El EAI, en respuesta a las demandas de la época derivadas del avance de la democratización en Corea, ha buscado institucionalizar el rol, la autoridad y la responsabilidad deseables del presidente después de la democratización a través de los proyectos "Condiciones para el éxito presidencial en 2002" y "Condiciones para el éxito de la transición presidencial en 2007". Ahora es urgente incorporar en un sistema estable las crecientes demandas de participación política y comunicación en el contexto de los cambios en el entorno político debido a la difusión de la tecnología de redes sociales.

Por ello, el EAI ha planeado "Condiciones para el éxito presidencial en 2013" para reflexionar sobre los logros y métodos de gestión estatal de los gobiernos anteriores y explorar las condiciones para formar la gobernabilidad y el desempeño exitoso de la presidencia que se ajusten al nuevo entorno político.

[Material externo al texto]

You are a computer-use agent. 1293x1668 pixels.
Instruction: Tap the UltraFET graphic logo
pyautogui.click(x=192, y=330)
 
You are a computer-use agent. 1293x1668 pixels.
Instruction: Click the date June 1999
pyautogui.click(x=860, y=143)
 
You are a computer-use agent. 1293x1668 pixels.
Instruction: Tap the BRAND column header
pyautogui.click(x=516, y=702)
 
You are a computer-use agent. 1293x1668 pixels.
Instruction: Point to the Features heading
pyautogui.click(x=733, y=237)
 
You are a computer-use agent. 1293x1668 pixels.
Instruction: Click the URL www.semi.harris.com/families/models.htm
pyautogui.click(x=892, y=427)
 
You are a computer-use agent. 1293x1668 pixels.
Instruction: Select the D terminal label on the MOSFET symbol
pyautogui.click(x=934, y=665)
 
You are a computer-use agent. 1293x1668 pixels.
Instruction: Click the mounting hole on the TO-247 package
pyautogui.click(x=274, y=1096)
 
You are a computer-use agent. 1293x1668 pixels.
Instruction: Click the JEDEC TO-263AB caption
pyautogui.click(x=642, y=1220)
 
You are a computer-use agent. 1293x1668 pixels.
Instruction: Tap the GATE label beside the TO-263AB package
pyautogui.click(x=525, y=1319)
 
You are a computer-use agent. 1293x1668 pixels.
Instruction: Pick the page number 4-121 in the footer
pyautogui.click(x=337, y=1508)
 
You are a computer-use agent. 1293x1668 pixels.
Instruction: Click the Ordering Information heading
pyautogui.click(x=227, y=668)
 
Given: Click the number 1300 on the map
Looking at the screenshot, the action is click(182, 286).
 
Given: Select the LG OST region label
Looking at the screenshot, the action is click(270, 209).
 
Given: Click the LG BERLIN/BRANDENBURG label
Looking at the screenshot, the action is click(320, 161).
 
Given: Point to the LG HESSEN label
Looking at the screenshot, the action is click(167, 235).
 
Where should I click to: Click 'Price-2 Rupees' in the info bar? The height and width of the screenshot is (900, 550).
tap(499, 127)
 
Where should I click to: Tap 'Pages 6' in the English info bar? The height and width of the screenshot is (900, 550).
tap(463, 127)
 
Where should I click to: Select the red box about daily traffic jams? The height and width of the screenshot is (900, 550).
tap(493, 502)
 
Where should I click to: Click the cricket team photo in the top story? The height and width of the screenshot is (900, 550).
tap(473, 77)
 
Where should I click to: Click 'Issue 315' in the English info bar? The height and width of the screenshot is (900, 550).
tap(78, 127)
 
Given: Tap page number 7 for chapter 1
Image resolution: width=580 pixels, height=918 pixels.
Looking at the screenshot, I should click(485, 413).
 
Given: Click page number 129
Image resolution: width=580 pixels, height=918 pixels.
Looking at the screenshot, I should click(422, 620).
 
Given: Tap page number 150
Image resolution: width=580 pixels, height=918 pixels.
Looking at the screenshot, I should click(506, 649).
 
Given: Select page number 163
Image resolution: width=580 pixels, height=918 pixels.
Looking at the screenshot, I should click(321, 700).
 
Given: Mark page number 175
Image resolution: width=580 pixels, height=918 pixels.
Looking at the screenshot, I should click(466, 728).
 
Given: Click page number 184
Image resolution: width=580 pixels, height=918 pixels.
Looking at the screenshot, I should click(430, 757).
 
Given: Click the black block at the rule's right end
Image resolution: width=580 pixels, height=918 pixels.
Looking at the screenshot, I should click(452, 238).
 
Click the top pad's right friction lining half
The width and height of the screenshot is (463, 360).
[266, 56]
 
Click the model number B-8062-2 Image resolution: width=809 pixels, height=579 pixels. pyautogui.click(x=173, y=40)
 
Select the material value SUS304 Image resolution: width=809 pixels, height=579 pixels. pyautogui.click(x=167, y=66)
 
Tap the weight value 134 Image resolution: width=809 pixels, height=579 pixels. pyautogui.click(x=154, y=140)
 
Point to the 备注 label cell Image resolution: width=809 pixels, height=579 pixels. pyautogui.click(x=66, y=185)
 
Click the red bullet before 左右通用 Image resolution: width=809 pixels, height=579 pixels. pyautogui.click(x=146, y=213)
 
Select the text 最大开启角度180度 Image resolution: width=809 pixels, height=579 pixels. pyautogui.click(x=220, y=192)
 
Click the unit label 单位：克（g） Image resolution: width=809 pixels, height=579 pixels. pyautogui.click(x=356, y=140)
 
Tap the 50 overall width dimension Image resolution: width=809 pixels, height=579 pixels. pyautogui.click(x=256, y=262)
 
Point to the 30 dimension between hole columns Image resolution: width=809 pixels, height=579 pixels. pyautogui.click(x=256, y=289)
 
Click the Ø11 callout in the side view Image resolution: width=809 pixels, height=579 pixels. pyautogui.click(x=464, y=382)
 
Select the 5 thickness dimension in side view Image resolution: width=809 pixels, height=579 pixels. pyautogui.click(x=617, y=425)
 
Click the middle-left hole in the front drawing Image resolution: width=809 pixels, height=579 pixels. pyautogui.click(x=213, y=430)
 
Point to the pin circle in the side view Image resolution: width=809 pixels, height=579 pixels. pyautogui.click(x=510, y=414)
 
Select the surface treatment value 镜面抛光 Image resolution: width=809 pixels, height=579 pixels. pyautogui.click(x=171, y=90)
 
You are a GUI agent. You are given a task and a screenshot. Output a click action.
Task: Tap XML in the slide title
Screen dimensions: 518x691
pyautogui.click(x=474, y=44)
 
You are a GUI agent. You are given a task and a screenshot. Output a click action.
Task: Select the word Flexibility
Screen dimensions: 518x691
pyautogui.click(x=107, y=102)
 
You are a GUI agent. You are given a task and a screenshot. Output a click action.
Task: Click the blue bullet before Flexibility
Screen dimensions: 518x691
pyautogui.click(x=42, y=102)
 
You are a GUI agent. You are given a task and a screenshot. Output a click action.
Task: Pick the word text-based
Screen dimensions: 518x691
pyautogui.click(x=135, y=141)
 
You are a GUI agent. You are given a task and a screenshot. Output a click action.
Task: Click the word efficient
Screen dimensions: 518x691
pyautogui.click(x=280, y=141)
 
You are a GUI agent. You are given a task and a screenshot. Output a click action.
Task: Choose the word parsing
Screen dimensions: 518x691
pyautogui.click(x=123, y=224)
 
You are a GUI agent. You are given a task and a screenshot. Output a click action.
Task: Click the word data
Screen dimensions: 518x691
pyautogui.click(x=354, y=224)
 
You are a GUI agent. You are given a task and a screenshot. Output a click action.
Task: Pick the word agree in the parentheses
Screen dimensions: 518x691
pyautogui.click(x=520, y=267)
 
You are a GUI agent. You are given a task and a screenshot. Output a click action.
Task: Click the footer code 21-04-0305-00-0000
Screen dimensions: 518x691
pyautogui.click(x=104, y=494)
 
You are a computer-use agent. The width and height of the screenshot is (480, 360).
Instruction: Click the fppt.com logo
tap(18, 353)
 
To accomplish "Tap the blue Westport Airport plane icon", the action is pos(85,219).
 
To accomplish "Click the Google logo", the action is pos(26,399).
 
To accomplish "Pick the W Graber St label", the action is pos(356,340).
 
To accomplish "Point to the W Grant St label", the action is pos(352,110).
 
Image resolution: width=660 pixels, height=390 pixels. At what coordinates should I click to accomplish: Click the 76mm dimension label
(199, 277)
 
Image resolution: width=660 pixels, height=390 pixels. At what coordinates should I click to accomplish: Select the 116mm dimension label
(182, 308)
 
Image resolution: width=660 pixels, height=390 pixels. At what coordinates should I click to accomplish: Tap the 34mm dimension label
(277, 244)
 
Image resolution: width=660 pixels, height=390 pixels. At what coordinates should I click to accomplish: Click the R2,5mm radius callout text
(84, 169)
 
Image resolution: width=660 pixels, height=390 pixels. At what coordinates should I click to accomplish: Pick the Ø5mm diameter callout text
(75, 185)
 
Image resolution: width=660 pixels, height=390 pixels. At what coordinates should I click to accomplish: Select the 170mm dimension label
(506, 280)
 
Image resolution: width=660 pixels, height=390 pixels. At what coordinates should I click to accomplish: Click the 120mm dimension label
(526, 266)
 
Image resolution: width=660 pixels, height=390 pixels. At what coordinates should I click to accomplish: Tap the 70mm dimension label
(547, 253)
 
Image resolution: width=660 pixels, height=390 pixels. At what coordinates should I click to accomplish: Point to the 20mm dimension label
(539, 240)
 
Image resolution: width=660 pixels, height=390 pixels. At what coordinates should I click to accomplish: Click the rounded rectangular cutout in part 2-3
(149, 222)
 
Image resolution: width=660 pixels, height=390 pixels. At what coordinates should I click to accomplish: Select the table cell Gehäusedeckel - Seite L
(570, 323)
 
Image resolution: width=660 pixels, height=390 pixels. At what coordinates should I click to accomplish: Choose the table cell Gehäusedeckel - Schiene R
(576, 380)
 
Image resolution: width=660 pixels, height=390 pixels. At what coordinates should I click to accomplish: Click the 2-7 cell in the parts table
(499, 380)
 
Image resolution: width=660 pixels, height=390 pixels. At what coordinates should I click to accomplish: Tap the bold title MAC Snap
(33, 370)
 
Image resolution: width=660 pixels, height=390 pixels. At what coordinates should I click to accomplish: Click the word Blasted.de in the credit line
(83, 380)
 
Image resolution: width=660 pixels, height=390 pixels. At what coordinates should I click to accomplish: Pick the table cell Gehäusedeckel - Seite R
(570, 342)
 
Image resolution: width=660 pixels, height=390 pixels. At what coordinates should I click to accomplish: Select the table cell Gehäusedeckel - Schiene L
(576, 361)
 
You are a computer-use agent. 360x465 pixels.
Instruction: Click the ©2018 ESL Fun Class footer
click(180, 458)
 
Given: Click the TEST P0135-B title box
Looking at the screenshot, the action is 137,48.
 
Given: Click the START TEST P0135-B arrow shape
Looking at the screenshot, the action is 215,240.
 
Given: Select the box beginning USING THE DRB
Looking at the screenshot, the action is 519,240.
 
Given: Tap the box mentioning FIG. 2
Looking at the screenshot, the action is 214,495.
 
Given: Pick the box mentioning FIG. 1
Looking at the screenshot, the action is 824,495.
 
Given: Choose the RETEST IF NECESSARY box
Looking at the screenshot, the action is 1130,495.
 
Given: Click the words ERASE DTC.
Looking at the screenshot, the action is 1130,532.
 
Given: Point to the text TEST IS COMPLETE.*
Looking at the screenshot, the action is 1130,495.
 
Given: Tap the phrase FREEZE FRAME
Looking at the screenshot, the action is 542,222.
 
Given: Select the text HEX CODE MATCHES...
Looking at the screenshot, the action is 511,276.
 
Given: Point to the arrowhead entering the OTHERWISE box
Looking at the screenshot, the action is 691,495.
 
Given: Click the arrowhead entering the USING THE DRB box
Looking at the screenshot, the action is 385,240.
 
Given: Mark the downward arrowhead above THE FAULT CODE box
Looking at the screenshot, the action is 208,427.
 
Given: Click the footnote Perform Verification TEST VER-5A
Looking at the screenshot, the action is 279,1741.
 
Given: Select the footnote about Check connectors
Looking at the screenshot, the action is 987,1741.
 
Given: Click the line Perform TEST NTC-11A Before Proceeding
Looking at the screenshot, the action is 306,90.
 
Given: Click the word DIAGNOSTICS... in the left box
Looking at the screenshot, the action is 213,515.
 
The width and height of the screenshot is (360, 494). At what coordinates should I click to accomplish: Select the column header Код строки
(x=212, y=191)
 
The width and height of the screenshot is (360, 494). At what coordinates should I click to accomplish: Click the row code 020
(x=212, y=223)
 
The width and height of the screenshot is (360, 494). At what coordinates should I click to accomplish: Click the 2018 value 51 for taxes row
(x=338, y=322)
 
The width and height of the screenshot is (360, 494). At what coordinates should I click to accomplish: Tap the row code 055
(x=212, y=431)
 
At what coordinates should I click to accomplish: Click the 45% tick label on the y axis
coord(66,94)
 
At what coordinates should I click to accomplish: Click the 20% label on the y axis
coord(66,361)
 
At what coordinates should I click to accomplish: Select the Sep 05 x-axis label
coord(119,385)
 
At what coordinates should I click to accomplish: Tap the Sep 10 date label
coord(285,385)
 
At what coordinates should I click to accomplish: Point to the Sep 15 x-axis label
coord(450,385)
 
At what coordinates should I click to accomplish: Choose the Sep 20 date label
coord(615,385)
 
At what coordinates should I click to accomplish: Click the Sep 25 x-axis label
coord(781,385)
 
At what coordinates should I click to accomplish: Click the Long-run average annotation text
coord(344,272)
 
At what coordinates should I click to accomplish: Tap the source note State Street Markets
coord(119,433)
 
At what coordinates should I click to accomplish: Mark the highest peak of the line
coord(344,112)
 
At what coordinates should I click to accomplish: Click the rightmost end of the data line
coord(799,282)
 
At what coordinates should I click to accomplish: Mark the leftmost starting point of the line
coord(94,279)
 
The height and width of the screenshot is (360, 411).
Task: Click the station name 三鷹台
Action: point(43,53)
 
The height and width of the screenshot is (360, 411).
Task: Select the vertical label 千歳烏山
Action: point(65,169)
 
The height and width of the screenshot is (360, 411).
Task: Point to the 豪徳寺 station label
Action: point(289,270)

El 21 de junio de 2012, se llevó a cabo la quinta mesa redonda con el Sr. Kim Chong-in, presidente del Instituto de Investigación para el Desarrollo de Corea, quien asistió al presidente Kim Young-sam como Secretario Jefe de Economía durante el gobierno civil. Los puntos principales de la reunión se resumen a continuación.

El problema es el propio presidente

El mayor problema que ha llevado al fracaso a los presidentes anteriores es la persona que se convirtió en presidente. Tienen un fuerte deseo de ser presidente, pero carecían de preparación o ideas concretas sobre cómo dirigir el país como presidente. Churchill dijo que quien se convierta en líder de una nación debe tener buen ojo para las personas y una comprensión de la historia para saber cómo se produce el auge y la caída de una nación. El presidente debe ser consciente de cuáles son las prioridades más urgentes a resolver en la situación de su época, pero los presidentes anteriores después de la democratización carecieron de esto. Como resultado, se convirtieron en una apariencia de completar su mandato dependiendo de la burocracia.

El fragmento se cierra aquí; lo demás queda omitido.